DataFusion operators manually track Arrow buffer memory by computing get_array_memory_size() after allocation and calling try_resize() on a MemoryReservation. This causes two correctness problems:

  1. Under-accounting: Missed try_grow call sites are silent bugs.
  2. Over-accounting: Shared Arc<Buffer> causes get_array_memory_size() to count the same physical buffer multiple times across slices and references.

Arrow's ArrayData::claim(pool) API (arrow-rs apache#8918, merged 2026-03-11, available since arrow-buffer 58.3.0) solves both: claims are idempotent — the same physical buffer claimed twice is counted once. This PR wires claim() into GroupedHashAggregateStream::emit() as a proof-of-concept.

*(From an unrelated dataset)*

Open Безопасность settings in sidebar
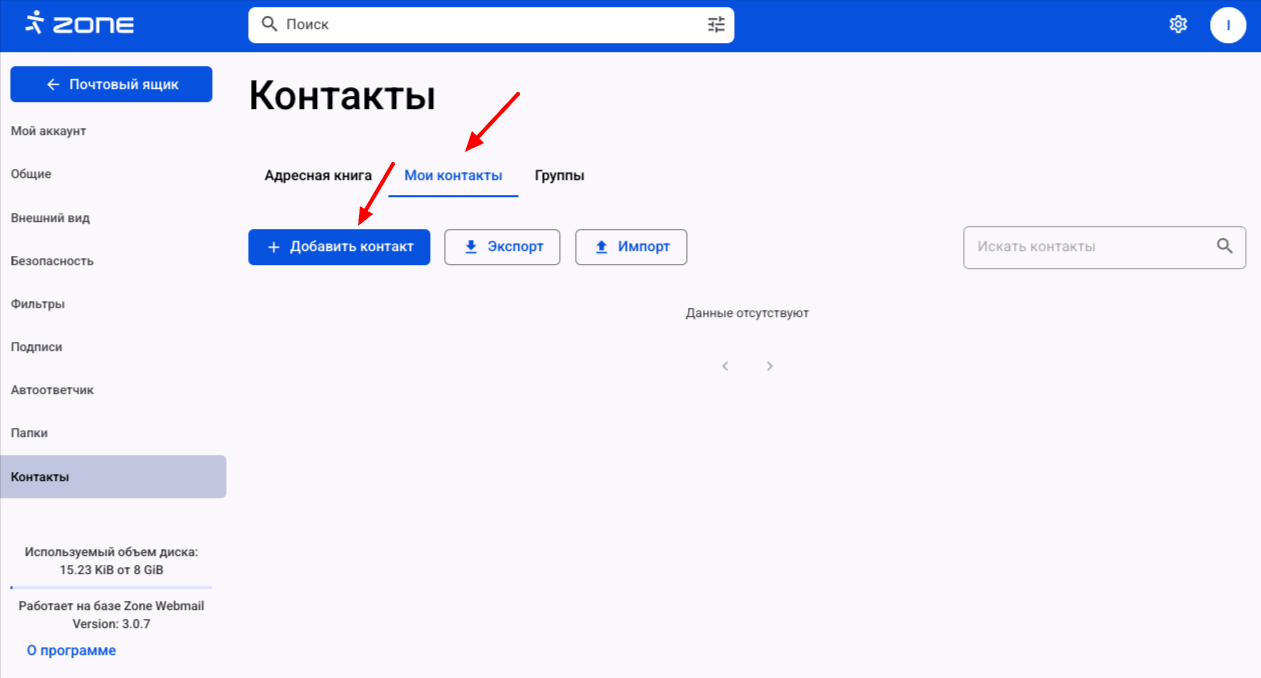1261x678 pixels. (x=52, y=261)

Why claim() is post-construction, not during build

Arrow builders (PrimitiveBuilder, GenericByteBuilder, GenericListBuilder) store values in Vec<T::Native>, not MutableBuffer. The VecMutableBuffer conversion only happens in finish(). Although MutableBuffer has a #[cfg(feature = "pool")] reservation field that tracks memory on reallocate() and truncate(), builders bypass it entirely — all growth goes through Vec::push/extend/reserve.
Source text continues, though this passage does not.